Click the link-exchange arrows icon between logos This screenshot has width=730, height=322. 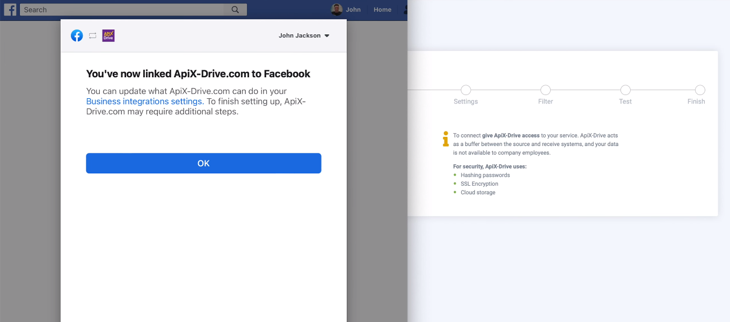point(92,35)
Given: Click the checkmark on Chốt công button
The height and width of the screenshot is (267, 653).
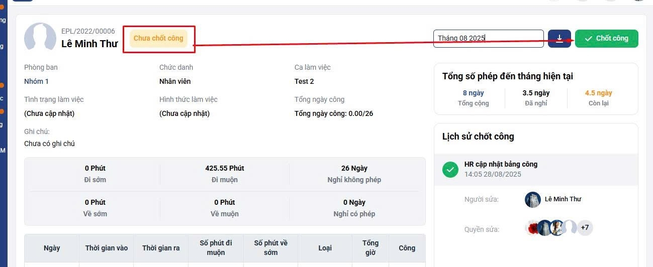Looking at the screenshot, I should click(588, 39).
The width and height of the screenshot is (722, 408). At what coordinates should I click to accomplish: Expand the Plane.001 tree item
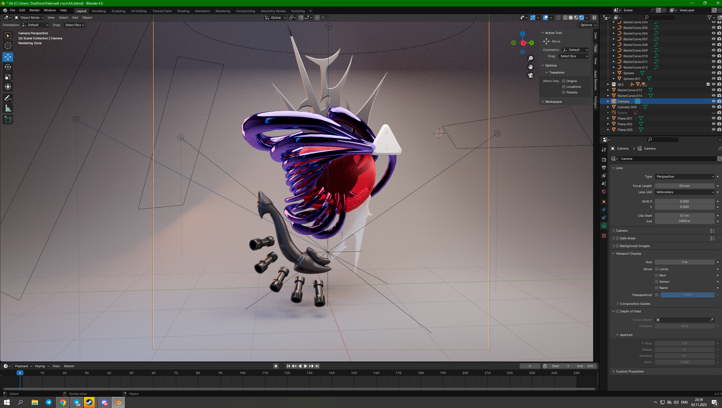[608, 118]
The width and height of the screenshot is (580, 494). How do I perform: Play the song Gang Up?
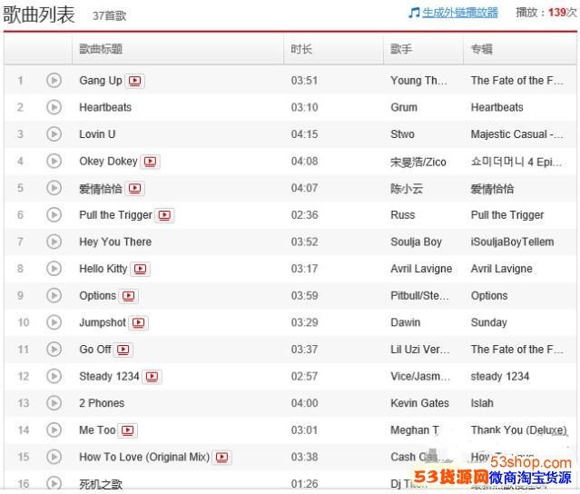click(54, 81)
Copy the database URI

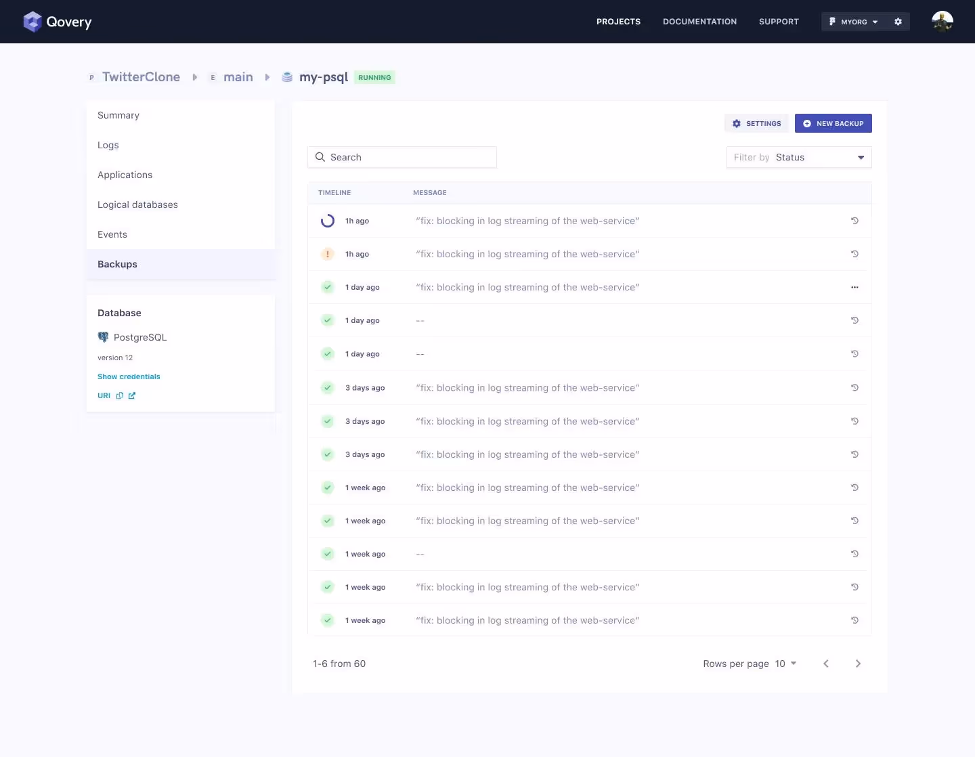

# Рабочее задание
Поменяйте «screenshot» на «image» в части листинга, которая начинается строкой, содержащей «The width and height of the screenshot is (722, 408).», и идёт до конца листинга, а все остальные слова оставьте как есть. Выведите только эти строки, без картинок.

# Результат
The width and height of the image is (722, 408). At what coordinates should I click to accomplish: Expand the Plane.001 tree item
[608, 118]
The width and height of the image is (580, 494). How do I perform: Play the song Gang Up?
click(54, 81)
Copy the database URI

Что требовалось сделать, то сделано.